Designing agents that autonomously acquire skills to complete tasks in their environments has been an ongoing research topic for decades. The complete realization of the vision remains elusive, yet research pursued in the quest toward this goal has yielded tremendous scientific and technological advances. The thesis addresses three research areas that are key to progress on this vision.
The first area is deep Reinforcement Learning (RL), where we develop new algorithms for both online and offline RL. More specifically, we propose an experimental setting where we demonstrate that pre-training policies from offline datasets can lead to significant improvement in online learning sample efficiency on unseen tasks (up to $80\%$ on standard benchmarks). The second contribution in this area is a novel offline RL algorithm based on Generator Adversarial Network. In contrast to recent algorithms that enforce distribution constraints, we use a dual generator formulation to enforce support constraints, leading to improved performance.
The method outperforms recent state-of-the-art algorithms on tasks that require stitching sub-optimal trajectories to learn performant behavior.

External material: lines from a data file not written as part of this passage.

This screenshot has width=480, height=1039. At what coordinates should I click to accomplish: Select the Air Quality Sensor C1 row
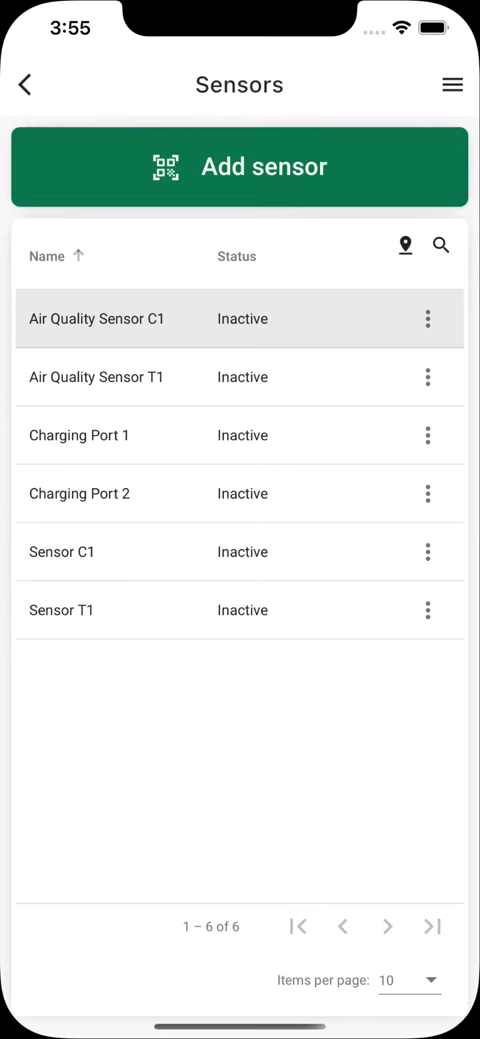(x=240, y=319)
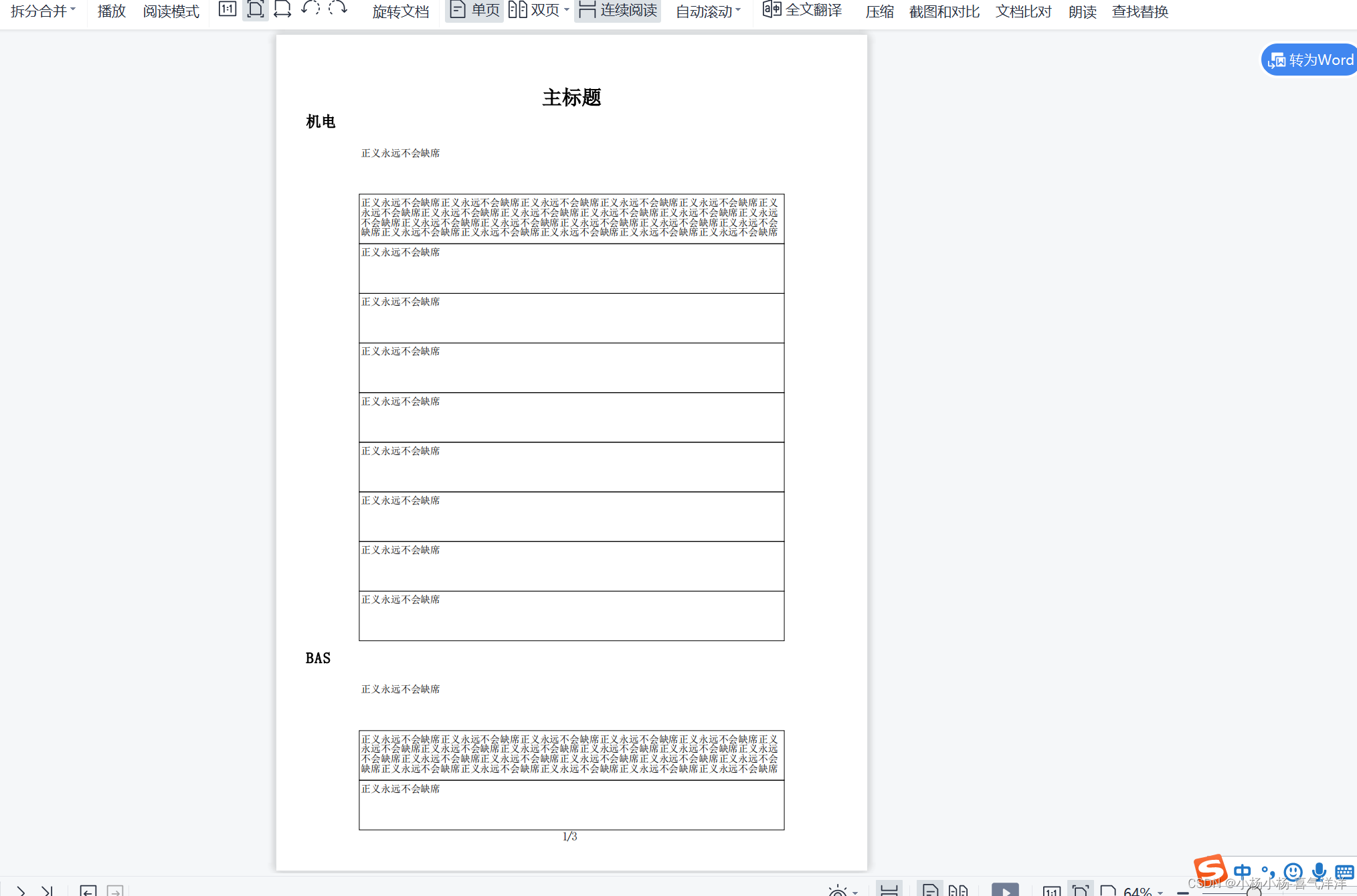Viewport: 1357px width, 896px height.
Task: Open the 64% zoom level dropdown
Action: [1143, 891]
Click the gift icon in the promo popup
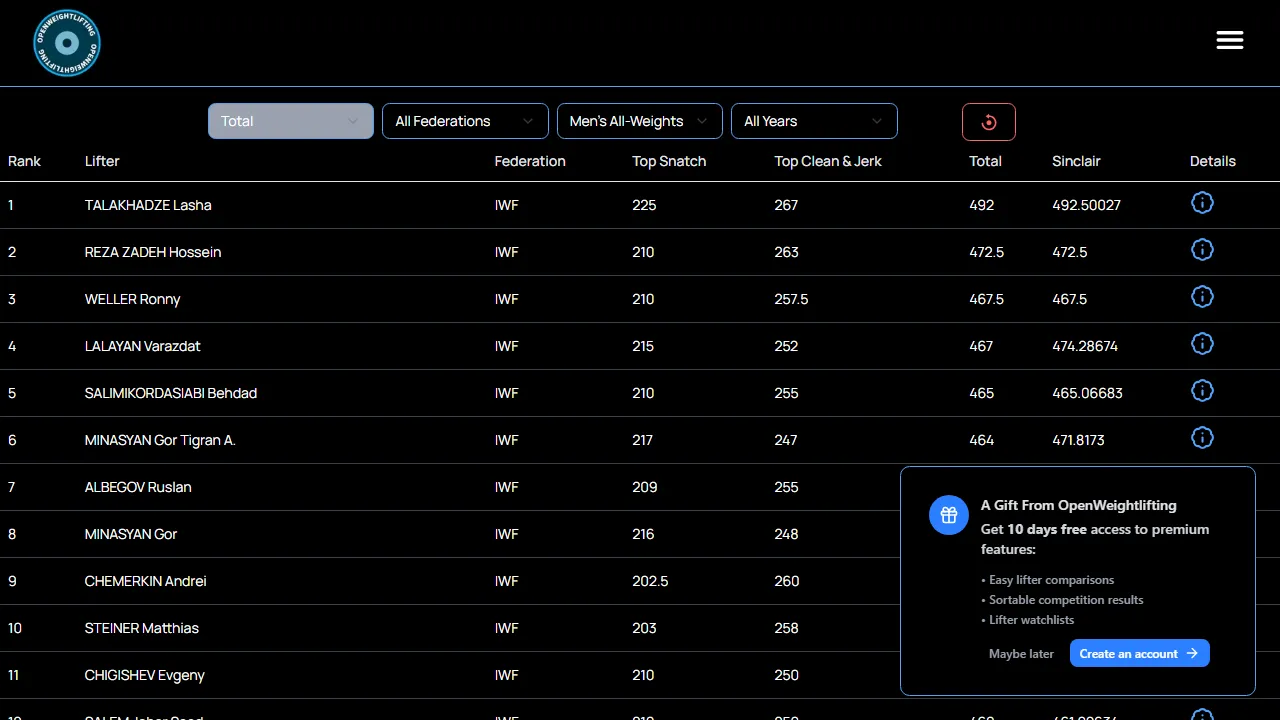 click(x=948, y=515)
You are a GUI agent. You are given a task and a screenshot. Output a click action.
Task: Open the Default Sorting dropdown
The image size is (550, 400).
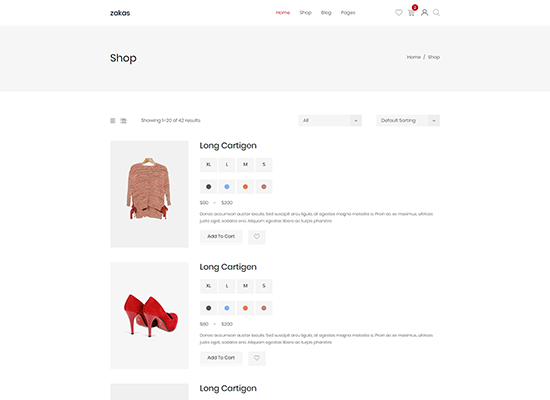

The second is human-machine interfaces for human supervision, e.g. to collect demonstrations for robotic manipulation. Using a single RGB-D camera as the sensing device to capture human motion in real-time, we demonstrate that our teleoperation system allows the human operator to successfully control a 6 degree-of-freedom manipulator to complete complex tasks, such as peg-in-hole and folding cloth.
The third is the automatic construction of simulated environments for training deep neural networks. We show the benefit of our framework in the task of grasping objects in clutter using 6 degree-of-freedom grasp. Using only 30 reconstructed scenes and thousands of grasp labels, a state-of-the-art grasping network architecture when trained using our reconstructions outperforms by 11% the publicly released pre-trained model that was trained with 17.7 million grasp labels.